**Source text**
☆ ☆ ☆ ☆ ☆ ☆ ☆

The public subnet allows instances to receive public IP addresses, making them accessible to external networks when an Internet Gateway is attached to the VPC. The private subnet does not assign public IPs to instances, isolating these resources from direct internet access, ideal for back-end or sensitive resources. Later, a NAT Gateway will be added to enable outbound internet access for resources in the private subnet without exposing them directly.

Set Up the Internet Gateway

Create the Internet Gateway
1. Navigate to the VPC Console: In the AWS Management Console, go to VPC under Networking & Content Delivery.
2. Select Internet Gateways: In the VPC Dashboard, click on Internet Gateways and then Create Internet Gateway.
3. Configure the Internet Gateway:
  - Name Tag: Assign a name to the Internet Gateway, to help with identification.
4. Create the Internet Gateway: Click Create Internet Gateway to complete the process.
Attach the Internet Gateway to the VPC
1. Attach Internet Gateway:
  - After creating the Internet Gateway, select it in the Internet Gateways section.
  - Click Actions > Attach to VPC.
2. Select VPC:
  - Choose the VPC created previously from the list and click Attach Internet Gateway.
3. Verify Attachment:
  - Once attached, the Internet Gateway will be linked to the VPC, enabling public subnets within the VPC to communicate with the internet, provided the correct route tables are configured.

Creating and attaching an Internet Gateway provides a pathway for resources in public subnets to communicate with external networks. This setup is crucial for web servers or other resources that need to be publicly accessible. In the next steps, configuring route tables will direct traffic through the Internet Gateway for resources in the public subnet.

Set Up the NAT Gateway

Create a NAT Gateway in the Public Subnet
1. Navigate to the VPC Console: In the AWS Management Console, go to VPC under Networking & Content Delivery.
2. Select NAT Gateways: In the VPC Dashboard, click on NAT Gateways and then Create NAT Gateway.
3. Configure the NAT Gateway:
  - Subnet: Select the public subnet created previously (e.g., public-subnet). This ensures that the NAT Gateway will be placed in a subnet with internet access, allowing outbound connections.
  - Elastic IP Allocation: Click Allocate Elastic IP to assign a static public IP to the NAT Gateway. This Elastic IP provides a consistent, unique public IP address for the NAT Gateway, enabling stable, outbound internet access for resources in the private subnet.
4. Create the NAT Gateway: Once the subnet and Elastic IP are configured, click Create NAT Gateway.
Allocate an Elastic IP for the NAT Gateway
1. Elastic IP Role:
  - Elastic IP is a static, public IP address that allows resources in the private subnet to initiate outbound connections to the internet through the NAT Gateway.
  - The NAT Gateway, placed in the public subnet with the Elastic IP, acts as an intermediary. When resources in the private subnet need to access the internet (for updates or external APIs), their requests route through the NAT Gateway.

☆ ☆ ☆ ☆ ☆ ☆ ☆

**The tasks**
1) Print the records again without any change, starting at the line that contains "Given: Click the green dot next to 체육과" and ending with the last line of the records.
2) Proceed with the text on setting up AWS VPC gateways, picking up right after its final sentence.

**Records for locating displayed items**
☆ ☆ ☆ ☆ ☆ ☆ ☆

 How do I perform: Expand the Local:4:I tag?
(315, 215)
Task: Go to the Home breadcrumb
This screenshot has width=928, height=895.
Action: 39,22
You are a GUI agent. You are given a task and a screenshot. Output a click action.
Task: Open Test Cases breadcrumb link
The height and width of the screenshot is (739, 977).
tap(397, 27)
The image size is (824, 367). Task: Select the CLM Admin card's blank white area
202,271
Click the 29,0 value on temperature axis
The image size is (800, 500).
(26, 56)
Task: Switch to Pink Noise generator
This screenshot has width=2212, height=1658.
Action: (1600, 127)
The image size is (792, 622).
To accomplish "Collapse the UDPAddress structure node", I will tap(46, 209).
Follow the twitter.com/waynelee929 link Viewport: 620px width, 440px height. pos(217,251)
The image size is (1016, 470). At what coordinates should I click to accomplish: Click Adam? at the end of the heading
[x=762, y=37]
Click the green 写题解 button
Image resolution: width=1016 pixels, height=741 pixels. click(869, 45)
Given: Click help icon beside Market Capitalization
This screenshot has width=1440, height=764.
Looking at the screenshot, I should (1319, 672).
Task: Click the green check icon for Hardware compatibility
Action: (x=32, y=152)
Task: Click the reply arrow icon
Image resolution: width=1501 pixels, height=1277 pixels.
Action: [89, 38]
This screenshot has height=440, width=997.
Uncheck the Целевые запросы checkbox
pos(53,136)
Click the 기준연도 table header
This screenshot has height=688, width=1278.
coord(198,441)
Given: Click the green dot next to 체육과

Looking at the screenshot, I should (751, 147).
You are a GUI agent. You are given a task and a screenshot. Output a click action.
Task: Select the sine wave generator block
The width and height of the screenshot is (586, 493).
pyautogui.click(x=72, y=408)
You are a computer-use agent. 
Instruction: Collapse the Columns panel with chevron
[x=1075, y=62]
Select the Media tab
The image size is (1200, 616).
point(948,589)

☆ ☆ ☆ ☆ ☆ ☆ ☆

**Final answers**
1)
Given: Click the green dot next to 체육과

Looking at the screenshot, I should (751, 147).
You are a GUI agent. You are given a task and a screenshot. Output a click action.
Task: Select the sine wave generator block
The width and height of the screenshot is (586, 493).
pyautogui.click(x=72, y=408)
You are a computer-use agent. 
Instruction: Collapse the Columns panel with chevron
[x=1075, y=62]
Select the Media tab
The image size is (1200, 616).
point(948,589)

2)
  - The Elastic IP ensures that the NAT Gateway has a fixed public IP address, allowing consistent internet access for the private subnet’s resources, without making them directly accessible from the internet.
2. Verify the NAT Gateway: After creation, confirm that the NAT Gateway appears in the NAT Gateways section with the attached Elastic IP and correct subnet.

Creating a NAT Gateway in the public subnet, with an allocated Elastic IP, allows resources in the private subnet to initiate outbound internet access securely. The NAT Gateway forwards outbound traffic without exposing the resources directly to the internet, maintaining the privacy and security of the private subnet.

Configure Routing

Public Route Table
1. Navigate to the VPC Console: In the AWS Management Console, go to VPC under Networking & Content Delivery.
2. Select Route Tables: In the VPC Dashboard, click on Route Tables and then Create Route Table.
3. Name the Route Table:
  - Name Tag: Provide a name for the route table, to identify it as associated with the public subnet.
  - VPC: Choose the VPC where the public and private subnets are created.
4. Create Route Table: Click Create route table to add it to the VPC.
Configure Routes to the Internet Gateway
1. Select the Route Table: After creation, select the new route table in the Route Tables section.
2. Add a Route to the Internet Gateway:
  - Go to the Routes tab and click Edit routes > Add route.
  - Destination: Enter 0.0.0.0/0, which represents all IPv4 addresses. This route allows all outbound traffic to the internet.
  - Target: Select the Internet Gateway created earlier. This directs all internet-bound traffic from the public subnet through the Internet Gateway.
3. Save Changes: Click Save routes to update the route table with the internet route.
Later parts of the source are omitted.